# Hello from Texas



## andre.selfdefense (Feb 18, 2014)

Hello,

Wanted to say hi, being new here.  I am in my late 30s, and finally decided it was time to get back into MA.

Did a tiny bit of Krav Maga about 7 years ago, some Kickboxing in college before that, and some Judo when very young.

There was always a reason for me to stop training...some excuse..the expense, not thinking I needed it, too old, etc...But life is too short for all that.  I decided I could knock out a few birds (goals of mine) with one stone: 1)make sure I can still defend myself and loved ones 2) be more confident 3) get in better shape 4) Make a few new friends 5) find a new hobby by doing martial arts.  I just woke up one day and it seemed like a no-brainer.
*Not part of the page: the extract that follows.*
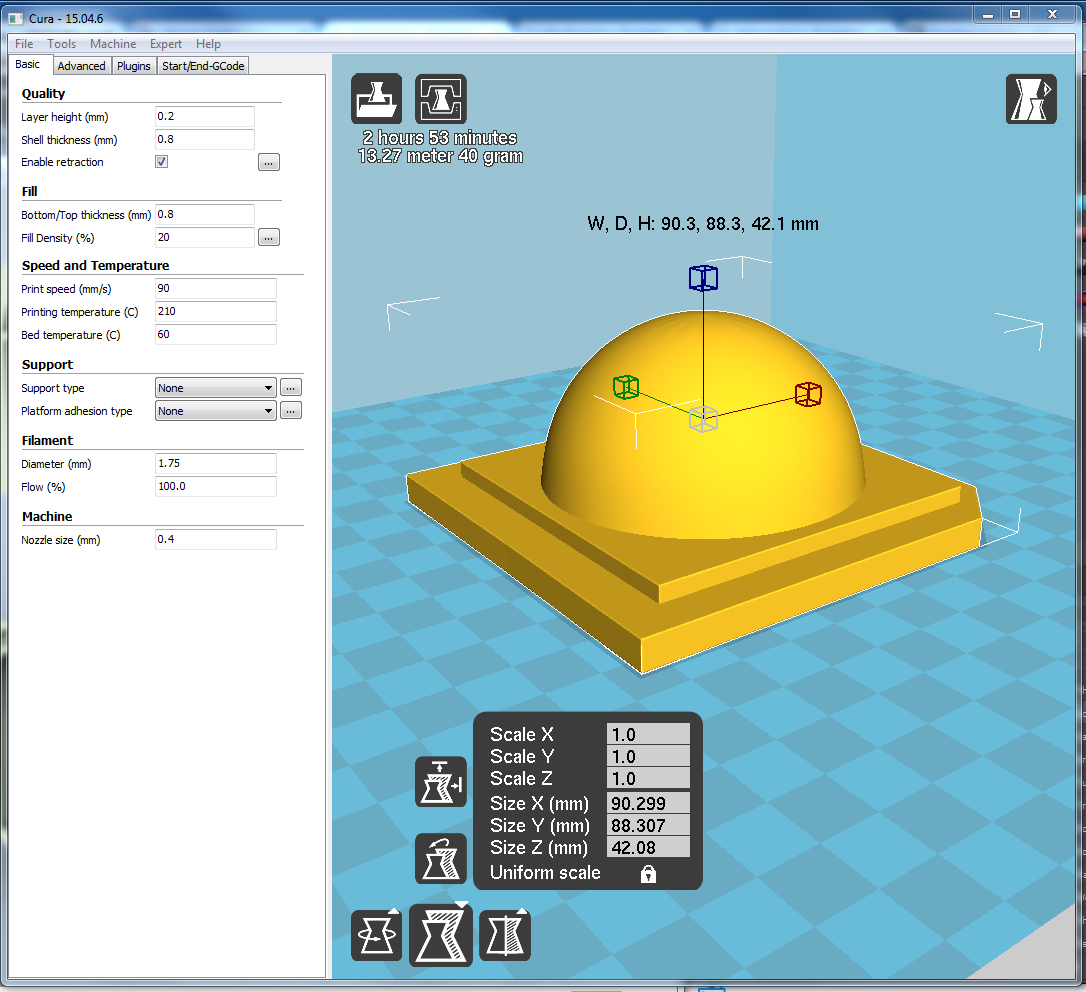
Task: Select the Scale tool icon
Action: point(441,935)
I am studying in more self-defense based system here than traditional.  Everything we did (at least in my first few lessons last week) was partner based. No forms, etc. I was wary of what it was all about until I took my trial (I won't mention it to avoid being accused of spamming).  Anyway, from my research it is based heavily on WW2 combatives and Krav Maga.  I am hoping I can get to a solid level in a short period of time.  Nothing like the feeling of knowing you can deal with most situations you will encounter no matter who is around you.

Everyone has been cool so far, and I am having fun.  I hope I can meet more decent folks here too. Thanks.
A


----------



## seasoned (Feb 18, 2014)

Never too old is my motto, .

Welcome to MT where there is something for everyone. See you around the site, enjoy.


----------



## K-man (Feb 18, 2014)

Welcome to MT. :wavey:



seasoned said:


> Never too old is my motto, .
> 
> Welcome to MT where there is something for everyone. See you around the site, enjoy.


I second this sentiment.


----------



## andre.selfdefense (Feb 18, 2014)

Thanks for the welcome. Really excited about what I hope will be a really good growing experience in the years to come.


----------



## donald1 (Feb 18, 2014)

welcome to MT, good luck with your chosen style


----------



## sfs982000 (Feb 18, 2014)

Welcome to the forums!


----------



## Takai (Feb 18, 2014)

Welcome to MT.


----------



## Brian R. VanCise (Feb 18, 2014)

Welcome to MartialTalk!


----------



## Tames D (Feb 18, 2014)

Welcome.


----------



## Carol (Feb 18, 2014)

Welcome.   Glad you joined us! :wavey:


----------



## cali_tkdbruin (Feb 19, 2014)

Welcome aboard! Krav Maga, that's some pretty intense stuff and quite effective too... :asian:


----------



## Daniel Sullivan (Feb 20, 2014)

Welcome to MT!


----------



## wingchun100 (Apr 1, 2014)

I was in the same boat for a long time: always a reason to quit, but I keep getting back into wing chun. While I can't go all week, I make it at least once. My progress will be slower than others, but it is better than standing still.


----------



## donald1 (Apr 1, 2014)

welcome to martial talk


----------